---------- The data

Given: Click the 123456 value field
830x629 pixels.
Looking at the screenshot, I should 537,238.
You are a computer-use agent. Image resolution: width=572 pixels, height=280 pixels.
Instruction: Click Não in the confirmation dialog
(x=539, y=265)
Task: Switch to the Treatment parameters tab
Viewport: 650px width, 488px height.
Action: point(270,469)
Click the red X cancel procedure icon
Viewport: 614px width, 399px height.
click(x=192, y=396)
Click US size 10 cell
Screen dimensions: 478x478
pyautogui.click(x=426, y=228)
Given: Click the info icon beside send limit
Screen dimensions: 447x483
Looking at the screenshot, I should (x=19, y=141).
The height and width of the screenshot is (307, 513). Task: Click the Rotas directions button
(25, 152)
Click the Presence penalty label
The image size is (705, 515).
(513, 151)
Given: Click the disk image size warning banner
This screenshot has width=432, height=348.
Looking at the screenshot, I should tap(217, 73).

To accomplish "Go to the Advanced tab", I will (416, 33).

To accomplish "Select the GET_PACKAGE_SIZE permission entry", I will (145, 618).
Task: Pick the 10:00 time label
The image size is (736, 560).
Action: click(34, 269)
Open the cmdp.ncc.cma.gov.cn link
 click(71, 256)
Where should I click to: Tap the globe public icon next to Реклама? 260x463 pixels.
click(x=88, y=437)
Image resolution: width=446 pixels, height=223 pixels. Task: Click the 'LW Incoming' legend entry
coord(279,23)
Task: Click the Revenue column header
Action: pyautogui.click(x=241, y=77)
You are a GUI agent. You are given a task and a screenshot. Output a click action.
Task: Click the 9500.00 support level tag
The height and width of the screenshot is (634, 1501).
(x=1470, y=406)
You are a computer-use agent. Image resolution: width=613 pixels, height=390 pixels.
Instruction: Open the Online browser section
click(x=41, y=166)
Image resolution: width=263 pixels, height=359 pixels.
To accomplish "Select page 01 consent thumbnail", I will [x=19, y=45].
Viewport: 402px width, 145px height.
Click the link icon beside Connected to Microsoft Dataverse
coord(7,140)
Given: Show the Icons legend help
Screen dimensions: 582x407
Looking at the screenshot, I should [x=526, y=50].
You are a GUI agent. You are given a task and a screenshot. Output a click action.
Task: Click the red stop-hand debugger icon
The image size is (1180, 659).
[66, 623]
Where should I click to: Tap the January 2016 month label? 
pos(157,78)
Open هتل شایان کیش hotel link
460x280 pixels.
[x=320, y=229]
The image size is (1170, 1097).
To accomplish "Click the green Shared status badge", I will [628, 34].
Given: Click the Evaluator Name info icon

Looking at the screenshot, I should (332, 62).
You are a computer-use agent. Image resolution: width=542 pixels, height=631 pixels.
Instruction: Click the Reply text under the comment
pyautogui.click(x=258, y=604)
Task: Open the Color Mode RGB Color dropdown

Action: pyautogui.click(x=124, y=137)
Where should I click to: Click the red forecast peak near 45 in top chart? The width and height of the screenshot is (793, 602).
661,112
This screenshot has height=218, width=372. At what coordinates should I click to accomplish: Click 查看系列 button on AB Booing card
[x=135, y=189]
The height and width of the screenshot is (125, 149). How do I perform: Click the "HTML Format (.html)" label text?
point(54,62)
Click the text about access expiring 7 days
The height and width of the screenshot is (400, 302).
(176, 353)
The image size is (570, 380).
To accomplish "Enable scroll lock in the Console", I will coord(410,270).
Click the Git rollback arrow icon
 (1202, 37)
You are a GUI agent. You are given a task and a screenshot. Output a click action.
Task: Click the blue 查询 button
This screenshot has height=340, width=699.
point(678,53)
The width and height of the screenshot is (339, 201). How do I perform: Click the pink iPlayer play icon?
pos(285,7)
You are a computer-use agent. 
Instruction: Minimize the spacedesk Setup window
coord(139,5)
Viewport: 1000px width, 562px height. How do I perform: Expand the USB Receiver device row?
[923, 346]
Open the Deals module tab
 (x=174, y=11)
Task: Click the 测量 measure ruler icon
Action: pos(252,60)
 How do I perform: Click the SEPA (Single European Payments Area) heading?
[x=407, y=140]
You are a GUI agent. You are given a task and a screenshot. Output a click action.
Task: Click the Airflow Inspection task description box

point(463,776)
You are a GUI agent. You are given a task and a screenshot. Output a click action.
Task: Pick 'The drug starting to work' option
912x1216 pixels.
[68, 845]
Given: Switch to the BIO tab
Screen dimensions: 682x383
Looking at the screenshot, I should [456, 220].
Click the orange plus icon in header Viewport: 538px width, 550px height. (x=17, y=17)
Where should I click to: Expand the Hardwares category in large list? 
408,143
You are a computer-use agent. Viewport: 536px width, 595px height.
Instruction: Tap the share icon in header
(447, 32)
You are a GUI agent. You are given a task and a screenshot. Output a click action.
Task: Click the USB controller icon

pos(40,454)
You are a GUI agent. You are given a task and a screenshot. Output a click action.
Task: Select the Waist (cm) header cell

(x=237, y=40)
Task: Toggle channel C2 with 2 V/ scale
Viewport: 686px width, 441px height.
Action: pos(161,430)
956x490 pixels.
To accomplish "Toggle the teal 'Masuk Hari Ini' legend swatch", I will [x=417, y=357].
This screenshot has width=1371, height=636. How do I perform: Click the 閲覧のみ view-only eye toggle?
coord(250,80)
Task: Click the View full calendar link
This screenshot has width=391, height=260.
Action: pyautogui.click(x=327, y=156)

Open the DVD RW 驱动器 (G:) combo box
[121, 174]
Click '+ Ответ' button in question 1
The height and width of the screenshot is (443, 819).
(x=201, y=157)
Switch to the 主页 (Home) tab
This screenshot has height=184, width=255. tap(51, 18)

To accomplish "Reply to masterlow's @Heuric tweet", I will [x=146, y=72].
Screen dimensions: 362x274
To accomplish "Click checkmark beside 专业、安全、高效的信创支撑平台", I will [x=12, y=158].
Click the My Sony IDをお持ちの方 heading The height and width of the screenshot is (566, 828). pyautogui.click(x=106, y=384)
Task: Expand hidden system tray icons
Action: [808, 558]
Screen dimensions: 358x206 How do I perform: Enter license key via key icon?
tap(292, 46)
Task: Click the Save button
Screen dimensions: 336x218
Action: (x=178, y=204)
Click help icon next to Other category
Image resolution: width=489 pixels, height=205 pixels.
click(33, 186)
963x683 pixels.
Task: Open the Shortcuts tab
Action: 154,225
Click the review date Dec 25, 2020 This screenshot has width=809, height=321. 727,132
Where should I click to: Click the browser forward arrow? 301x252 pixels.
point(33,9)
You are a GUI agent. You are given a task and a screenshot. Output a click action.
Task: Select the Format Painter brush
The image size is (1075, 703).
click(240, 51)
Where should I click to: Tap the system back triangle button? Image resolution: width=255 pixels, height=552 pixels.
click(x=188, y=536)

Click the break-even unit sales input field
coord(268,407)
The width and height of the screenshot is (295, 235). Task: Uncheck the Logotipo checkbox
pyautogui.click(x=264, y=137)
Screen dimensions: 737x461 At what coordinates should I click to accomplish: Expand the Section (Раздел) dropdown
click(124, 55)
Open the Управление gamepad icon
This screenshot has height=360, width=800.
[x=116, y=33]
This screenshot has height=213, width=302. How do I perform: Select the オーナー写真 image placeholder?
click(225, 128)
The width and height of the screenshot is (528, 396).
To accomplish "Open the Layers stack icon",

--------------------

Prompt:
Copy all the records above exactly, missing none.

Task output:
Given: Click the 123456 value field
830x629 pixels.
Looking at the screenshot, I should 537,238.
You are a computer-use agent. Image resolution: width=572 pixels, height=280 pixels.
Instruction: Click Não in the confirmation dialog
(x=539, y=265)
Task: Switch to the Treatment parameters tab
Viewport: 650px width, 488px height.
Action: point(270,469)
Click the red X cancel procedure icon
Viewport: 614px width, 399px height.
click(x=192, y=396)
Click US size 10 cell
Screen dimensions: 478x478
pyautogui.click(x=426, y=228)
Given: Click the info icon beside send limit
Screen dimensions: 447x483
Looking at the screenshot, I should (x=19, y=141).
The height and width of the screenshot is (307, 513). Task: Click the Rotas directions button
(25, 152)
Click the Presence penalty label
The image size is (705, 515).
(513, 151)
Given: Click the disk image size warning banner
This screenshot has width=432, height=348.
Looking at the screenshot, I should tap(217, 73).

To accomplish "Go to the Advanced tab", I will (416, 33).

To accomplish "Select the GET_PACKAGE_SIZE permission entry", I will (145, 618).
Task: Pick the 10:00 time label
The image size is (736, 560).
Action: click(34, 269)
Open the cmdp.ncc.cma.gov.cn link
 click(71, 256)
Where should I click to: Tap the globe public icon next to Реклама? 260x463 pixels.
click(x=88, y=437)
Image resolution: width=446 pixels, height=223 pixels. Task: Click the 'LW Incoming' legend entry
coord(279,23)
Task: Click the Revenue column header
Action: pyautogui.click(x=241, y=77)
You are a GUI agent. You are given a task and a screenshot. Output a click action.
Task: Click the 9500.00 support level tag
The height and width of the screenshot is (634, 1501).
(x=1470, y=406)
You are a computer-use agent. Image resolution: width=613 pixels, height=390 pixels.
Instruction: Open the Online browser section
click(x=41, y=166)
Image resolution: width=263 pixels, height=359 pixels.
To accomplish "Select page 01 consent thumbnail", I will [x=19, y=45].
Viewport: 402px width, 145px height.
Click the link icon beside Connected to Microsoft Dataverse
coord(7,140)
Given: Show the Icons legend help
Screen dimensions: 582x407
Looking at the screenshot, I should [x=526, y=50].
You are a GUI agent. You are given a task and a screenshot. Output a click action.
Task: Click the red stop-hand debugger icon
The image size is (1180, 659).
[66, 623]
Where should I click to: Tap the January 2016 month label? 
pos(157,78)
Open هتل شایان کیش hotel link
460x280 pixels.
[x=320, y=229]
The image size is (1170, 1097).
To accomplish "Click the green Shared status badge", I will [628, 34].
Given: Click the Evaluator Name info icon

Looking at the screenshot, I should (332, 62).
You are a computer-use agent. Image resolution: width=542 pixels, height=631 pixels.
Instruction: Click the Reply text under the comment
pyautogui.click(x=258, y=604)
Task: Open the Color Mode RGB Color dropdown

Action: pyautogui.click(x=124, y=137)
Where should I click to: Click the red forecast peak near 45 in top chart? The width and height of the screenshot is (793, 602).
661,112
This screenshot has height=218, width=372. At what coordinates should I click to accomplish: Click 查看系列 button on AB Booing card
[x=135, y=189]
The height and width of the screenshot is (125, 149). How do I perform: Click the "HTML Format (.html)" label text?
point(54,62)
Click the text about access expiring 7 days
The height and width of the screenshot is (400, 302).
(176, 353)
The image size is (570, 380).
To accomplish "Enable scroll lock in the Console", I will coord(410,270).
Click the Git rollback arrow icon
 (1202, 37)
You are a GUI agent. You are given a task and a screenshot. Output a click action.
Task: Click the blue 查询 button
This screenshot has height=340, width=699.
point(678,53)
The width and height of the screenshot is (339, 201). How do I perform: Click the pink iPlayer play icon?
pos(285,7)
You are a computer-use agent. 
Instruction: Minimize the spacedesk Setup window
coord(139,5)
Viewport: 1000px width, 562px height. How do I perform: Expand the USB Receiver device row?
[923, 346]
Open the Deals module tab
 (x=174, y=11)
Task: Click the 测量 measure ruler icon
Action: pos(252,60)
 How do I perform: Click the SEPA (Single European Payments Area) heading?
[x=407, y=140]
You are a GUI agent. You are given a task and a screenshot. Output a click action.
Task: Click the Airflow Inspection task description box

point(463,776)
You are a GUI agent. You are given a task and a screenshot. Output a click action.
Task: Pick 'The drug starting to work' option
912x1216 pixels.
[68, 845]
Given: Switch to the BIO tab
Screen dimensions: 682x383
Looking at the screenshot, I should [456, 220].
Click the orange plus icon in header Viewport: 538px width, 550px height. (x=17, y=17)
Where should I click to: Expand the Hardwares category in large list? 
408,143
You are a computer-use agent. Viewport: 536px width, 595px height.
Instruction: Tap the share icon in header
(447, 32)
You are a GUI agent. You are given a task and a screenshot. Output a click action.
Task: Click the USB controller icon

pos(40,454)
You are a GUI agent. You are given a task and a screenshot. Output a click action.
Task: Select the Waist (cm) header cell

(x=237, y=40)
Task: Toggle channel C2 with 2 V/ scale
Viewport: 686px width, 441px height.
Action: pos(161,430)
956x490 pixels.
To accomplish "Toggle the teal 'Masuk Hari Ini' legend swatch", I will [x=417, y=357].
This screenshot has width=1371, height=636. How do I perform: Click the 閲覧のみ view-only eye toggle?
coord(250,80)
Task: Click the View full calendar link
This screenshot has width=391, height=260.
Action: pyautogui.click(x=327, y=156)

Open the DVD RW 驱动器 (G:) combo box
[121, 174]
Click '+ Ответ' button in question 1
The height and width of the screenshot is (443, 819).
(x=201, y=157)
Switch to the 主页 (Home) tab
This screenshot has height=184, width=255. tap(51, 18)

To accomplish "Reply to masterlow's @Heuric tweet", I will [x=146, y=72].
Screen dimensions: 362x274
To accomplish "Click checkmark beside 专业、安全、高效的信创支撑平台", I will [x=12, y=158].
Click the My Sony IDをお持ちの方 heading The height and width of the screenshot is (566, 828). pyautogui.click(x=106, y=384)
Task: Expand hidden system tray icons
Action: [808, 558]
Screen dimensions: 358x206 How do I perform: Enter license key via key icon?
tap(292, 46)
Task: Click the Save button
Screen dimensions: 336x218
Action: (x=178, y=204)
Click help icon next to Other category
Image resolution: width=489 pixels, height=205 pixels.
click(33, 186)
963x683 pixels.
Task: Open the Shortcuts tab
Action: 154,225
Click the review date Dec 25, 2020 This screenshot has width=809, height=321. 727,132
Where should I click to: Click the browser forward arrow? 301x252 pixels.
point(33,9)
You are a GUI agent. You are given a task and a screenshot. Output a click action.
Task: Select the Format Painter brush
The image size is (1075, 703).
click(240, 51)
Where should I click to: Tap the system back triangle button? Image resolution: width=255 pixels, height=552 pixels.
click(x=188, y=536)

Click the break-even unit sales input field
coord(268,407)
The width and height of the screenshot is (295, 235). Task: Uncheck the Logotipo checkbox
pyautogui.click(x=264, y=137)
Screen dimensions: 737x461 At what coordinates should I click to accomplish: Expand the Section (Раздел) dropdown
click(124, 55)
Open the Управление gamepad icon
This screenshot has height=360, width=800.
[x=116, y=33]
This screenshot has height=213, width=302. How do I perform: Select the オーナー写真 image placeholder?
click(225, 128)
The width and height of the screenshot is (528, 396).
To accomplish "Open the Layers stack icon",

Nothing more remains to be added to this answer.